After she left, flip the dial 180 degrees to the next challenge, we'll call her Celine. Celine is married to a very wealthy man probably 15 years her senior. She is always immaculate, impeccably dressed, quite beautiful and incredibly mean. She's the sort of woman who expects you to understand immediately how important she is and bend the rules to her needs. Celine can be quite pleasant if you complement her fashion sense, but if like today, as she was unable to be assisted right away, hell hath no fury. You will apologize profusely and promise that she will be taken next, while she slams her paperwork down on the bench in the waiting area and painstakingly removes her sunglasses in a pointed fashion. A pointing at you fashion. Then when your associate is helping her, she will demand that you leave the clients you are working with and come to his desk post haste in order to hear her complaints again. But then her husband will arrive, the husband who threw off his first wife, for Celine, and instantly her demeanor will change. Oh how helpful you are, oh yes you're protecting our assets, oh yes, of course, of course ... the phoniness dripping from her.

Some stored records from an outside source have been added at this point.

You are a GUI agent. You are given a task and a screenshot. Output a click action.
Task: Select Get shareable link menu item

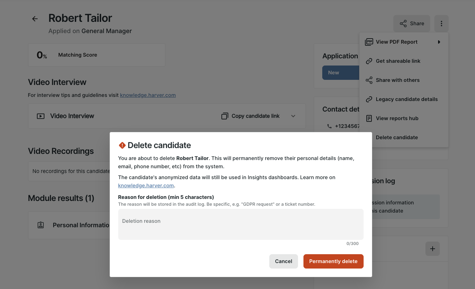(398, 61)
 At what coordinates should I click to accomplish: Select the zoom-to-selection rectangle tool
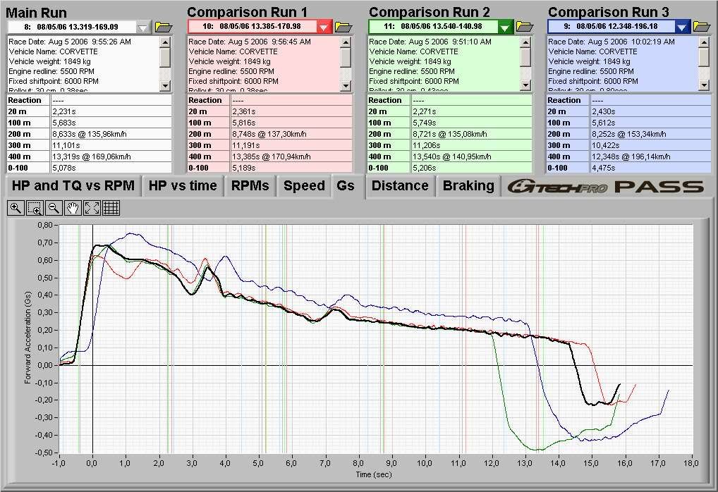coord(35,207)
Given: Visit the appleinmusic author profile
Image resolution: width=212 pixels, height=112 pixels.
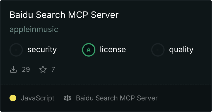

Later in the day, Gabriela came in. 85 years young, she brought her granddaughter, because she no longer drives. A month ago, I told her that she needed valid ID in order for me to make the changes she wanted. She had returned with a new passport, but the same sense of humor. Gabriela said that she was afraid she might have to kill me if I wouldn't help her this time. She laughed, I laughed, the granddaughter put her head in her hands. I said, let's avoid the killing and make your life better. I helped her and then she started to tell me about her life. She came from Guatemala 50 years ago with her husband. They left their seven children behind and worked tirelessly to send money to them, eventually being able to bring them all to the US. She would get up at 6am for the 7am bus to take her to the shoe factory. There she would work on various machines until 8pm at night. She would come home, soak her hands in hot water to bring the swelling down and make the joints work again. Then she would start processing baby shoes on an embroidery machine that the second job gave her to work from home. She did that until 1am, and she had to finish, because the truck would come to pick up her piecework at 630am. She said she did this for 40 years.
Unfortunately, sometimes her employers would pay her by check and sometimes by cash. What she didn't know was that they weren't reporting all the hours she was working, so now she gets $530 a month from Social Security. And they're telling her that she may be getting too much, as she didn't work enough to earn that much money. I will tell you that her fingers were gnarled together and she would frequently put them in her lap. She apologized for their appearance, but I told her they were beautiful. To work so tirelessly, to do what she could to bring her children here one by one, and now to be alone, as her husband died 5 years ago - I thought she was radiant. She said she was glad she didn't want to kill me anymore, but maybe she'd think about killing the Social Security lady. We both laughed. Then I turned to her granddaughter and told her it was her job to rally her mother, her aunts and uncles to come to her grandmother's aid. I said that she needed to carry the torch for her, time to let Gabriela's hands rest.